Today, the European Commission is setting out a strategic approach for achieving sustainable development in Europe and around the world.
A first Communication on the next steps for a sustainable European future explains how the Commission's 10 political priorities contribute to implementing the UN 2030 Agenda for Sustainable Development and how the EU will meet the Sustainable Development Goals (SDGs) in the future.
A second Communication on a new European Consensus on Development proposes a shared vision and framework for development cooperation for the EU and its Member States, aligned with the 2030 Agenda. A third Communication on a renewed partnership with African, Caribbean and Pacific (ACP) countries proposes building blocks for a new, sustainable phase in EU-ACP relations after the Cotonou Partnership Agreement expires in 2020.

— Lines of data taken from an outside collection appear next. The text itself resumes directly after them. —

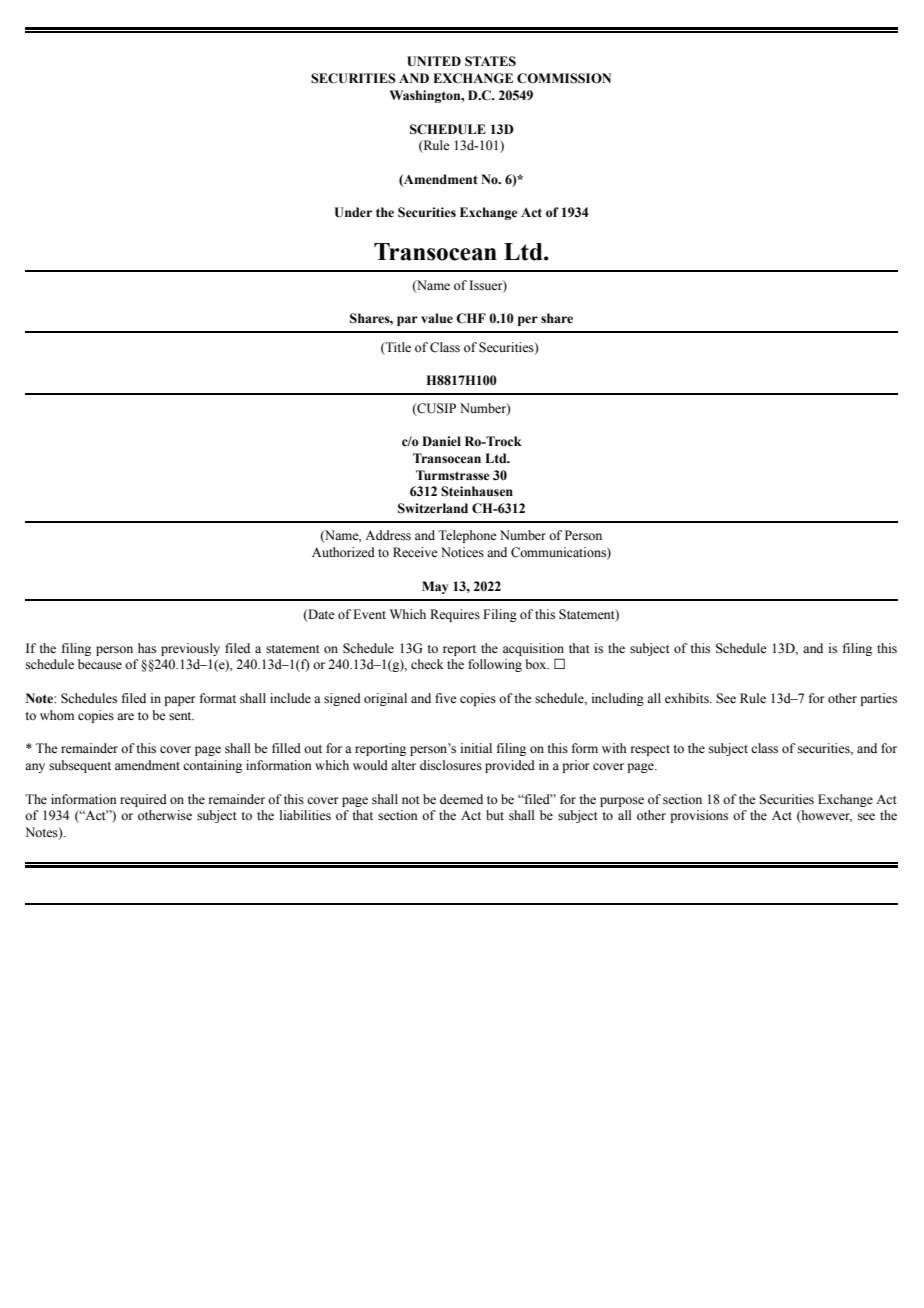  Describe the element at coordinates (147, 648) in the page. I see `has` at that location.
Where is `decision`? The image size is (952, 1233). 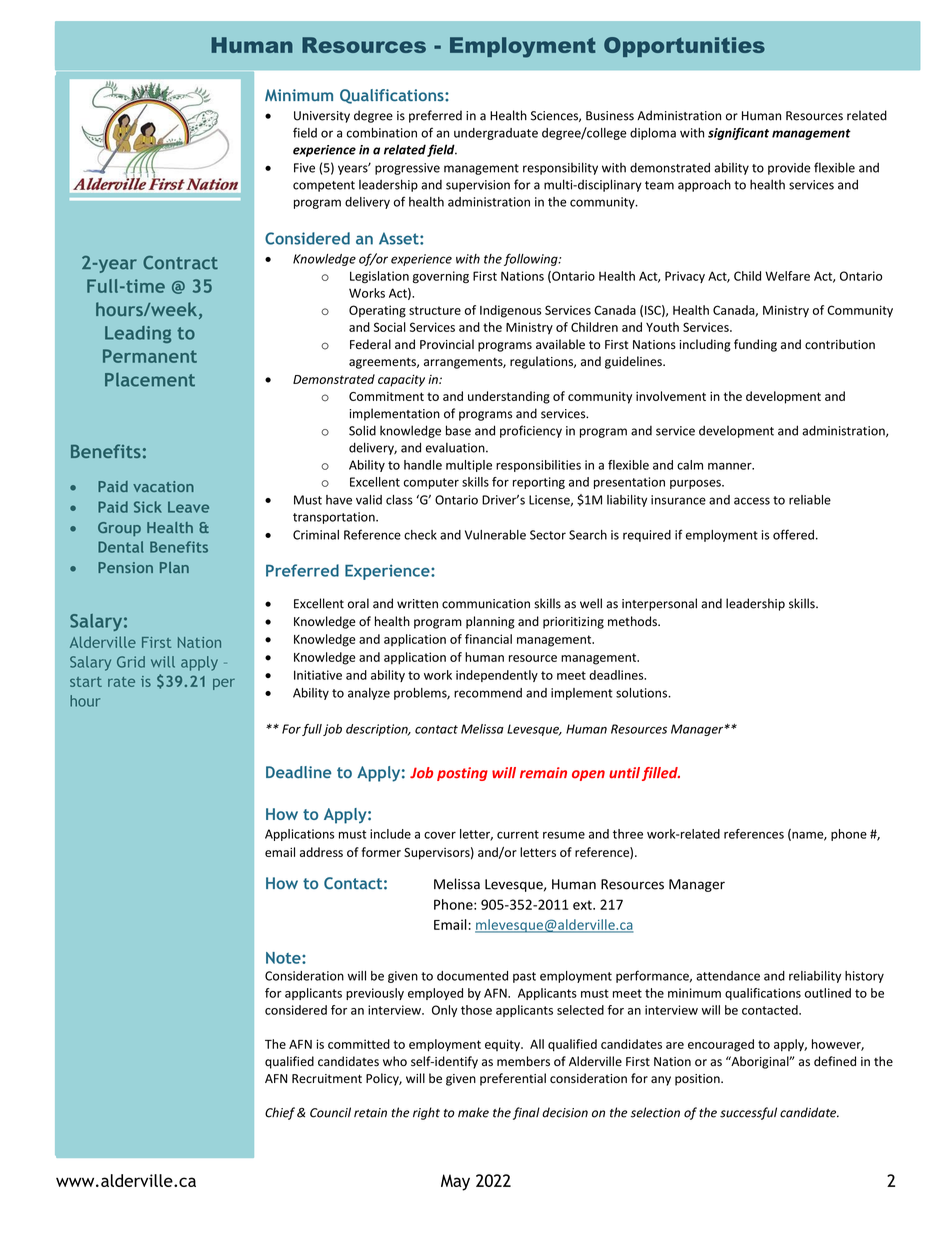 decision is located at coordinates (565, 1112).
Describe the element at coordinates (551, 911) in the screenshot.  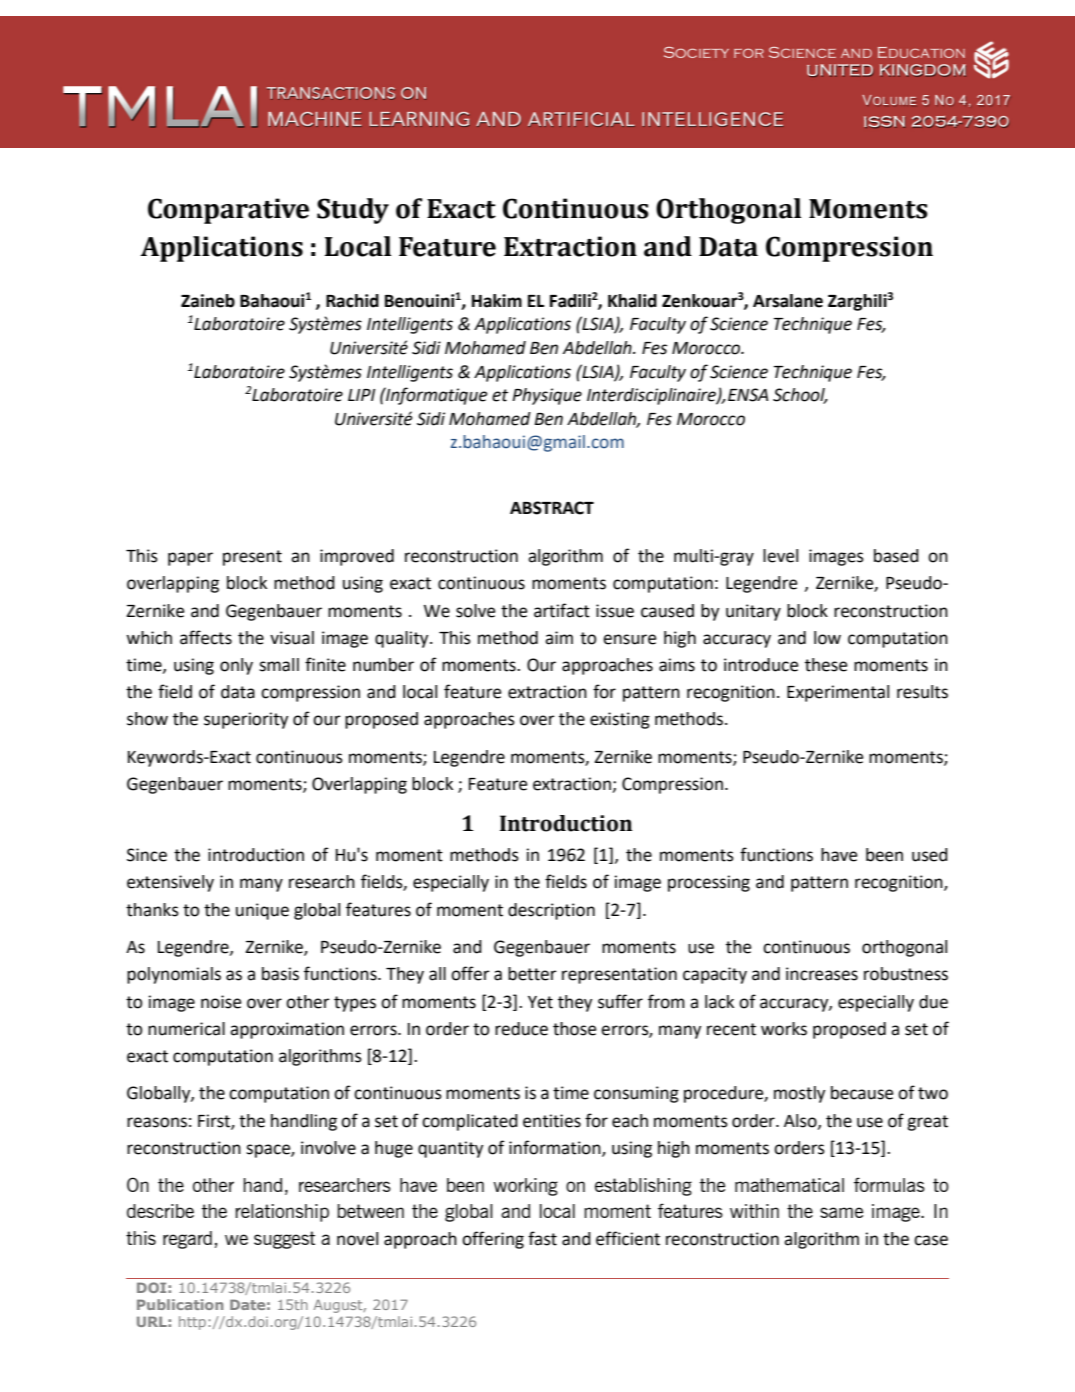
I see `description` at that location.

European governments need to stand up for a new approach that promotes sustainable development globally as the best response to the challenges facing our continent and the world. In a first response to European Commission proposals on a new European Consensus on Development, the Confederation of European NGOs on Relief and Development, CONCORD, representing 2600 NGOs, calls for the translation of the 2030 Agenda for Sustainable Development into action and will be monitoring European governments to ensure the commitments will be followed through in legally binding policies and instruments.

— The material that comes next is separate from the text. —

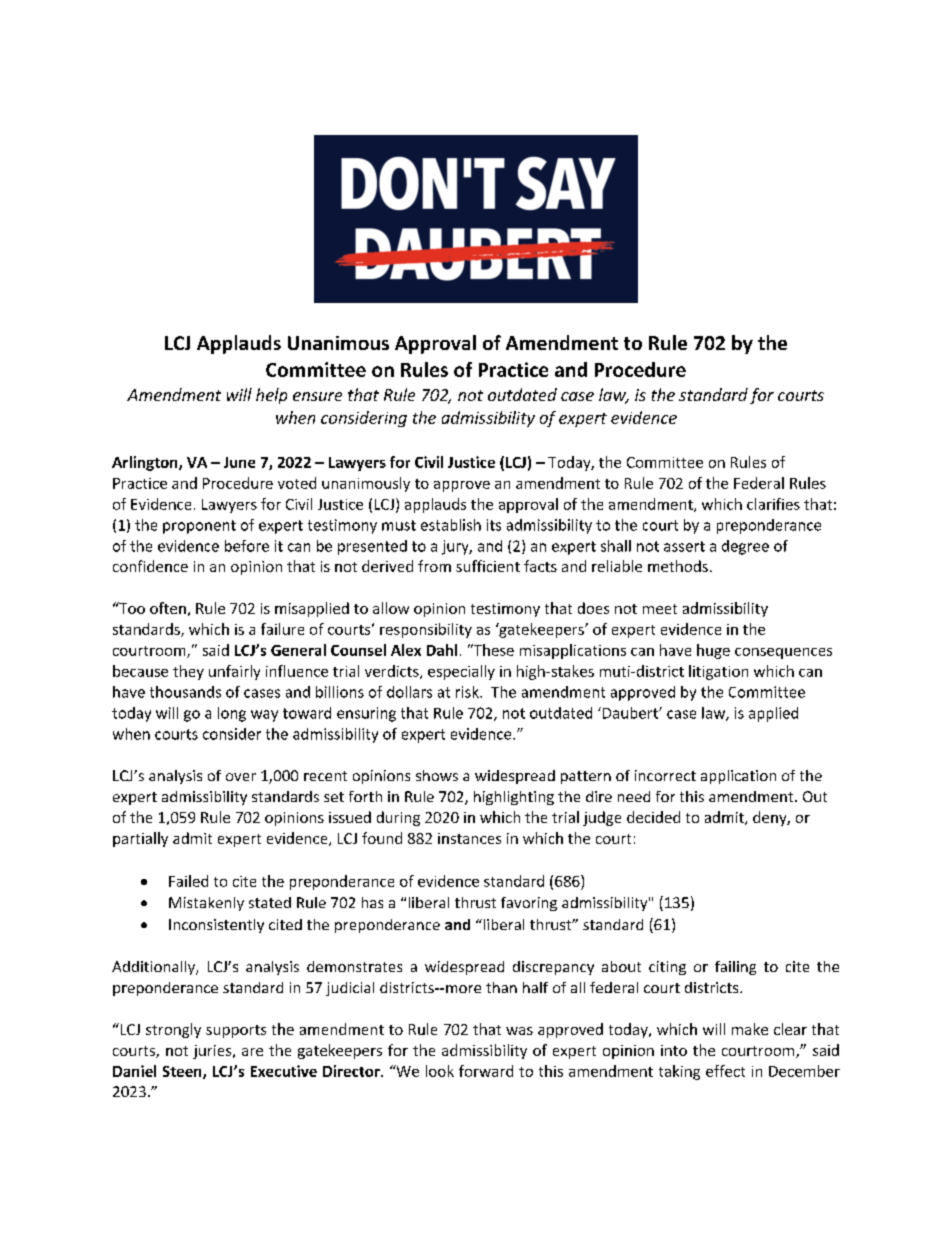 Image resolution: width=952 pixels, height=1233 pixels. Describe the element at coordinates (252, 1052) in the screenshot. I see `are` at that location.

“Recent moves to use development aid to tackle Europe’s own migration, security and economic challenges at the expense of the world’s poorest are not the answer. Today’s proposals must lead to real action. Conditionality should not be imposed on partner countries, aid should not be spent for military purposes and investment should reach those traditionally left behind and not European companies.” says Johannes Trimmel, President of CONCORD.

CONCORD calls for European governments to stand up for its core values and will continue to press for tangible measures that promote human rights, tackle inequality and ensure gender equality.

The new Consensus has to support the 2030 Agenda for Sustainable Development and represent a real transformation in the way we tackle inequality and climate change.

Johannes Trimmel, President of CONCORD

The main elements of the Commission's new, strategic approach, presented today are:

Next steps for a sustainable European future

  • The EU's answer to the 2030 Agenda will include two work streams: the first is to mainstream the Sustainable Development Goals in the European policy framework and current Commission priorities; the second is to launch reflection on further developing our longer term vision and the focus of sectoral policies after 2020.
  • The Commission will use all the instruments at its disposal, including its better regulation tools to ensure that existing and new policies take into account the three pillars of sustainable development: social, environmental and economic.
  • To create a dynamic space bringing together the different stakeholders of the public and the private sphere, the Commission will launch a multi-stakeholder Platform with a role in the follow-up and exchange of best practices on SDG implementation across sectors.
  • The Commission will provide regular reporting of the EU's progress towards the implementation of the 2030 Agenda as of 2017, and will launch reflection work on developing further a longer term vision with a post-2020 perspective.

A new European Consensus on development

  • The proposal for a new European Consensus on Development reflects a paradigm-shift in development cooperation under the 2030 Agenda, responding to the more complex and interconnected challenges the world faces today.
  • The proposal puts forward shared vision and framework for action for all EU Institutions and all Member States, with particular emphasis on cross-cutting drivers of development, such as gender equality, youth, sustainable energy and climate action, investment, migration and mobility.
  • The aim is to increase the credibility, effectiveness and impact of EU development policy, based on shared analysis, common strategies, joint programming, joint action and improved reporting.
  • The new Consensus should frame all development policy activities of the EU and its Member States. An example of this approach is the proposed European External Investment Plan which will use Official Development Assistance to leverage funding from other sources to generate sustainable growth for the benefit of the poorest.

Towards a renewed partnership with African, Caribbean and Pacific countries after 2020

  • A new partnership should help build peaceful, stable, well-governed, prosperous and resilient states and societies at our borders and beyond and deliver on our objective of a multilateral rules-based order addressing global challenges.
  • The aim is to agree with the ACP partner countries on an umbrella agreement which would go together with regional tailored partnerships for Africa, the Caribbean and the Pacific, which address the specific regional opportunities and challenges faced.

What are the next steps in the process?

Over the coming months, this will be discussed by EU Member States at the Council and by the European Parliament. The objective is to agree on a joint text, a common framework for European development policy under the shared ownership of EU institutions and Member States. It is estimated that inter-institutional discussions could be concluded in the form of a Joint Statement in the first half of 2017.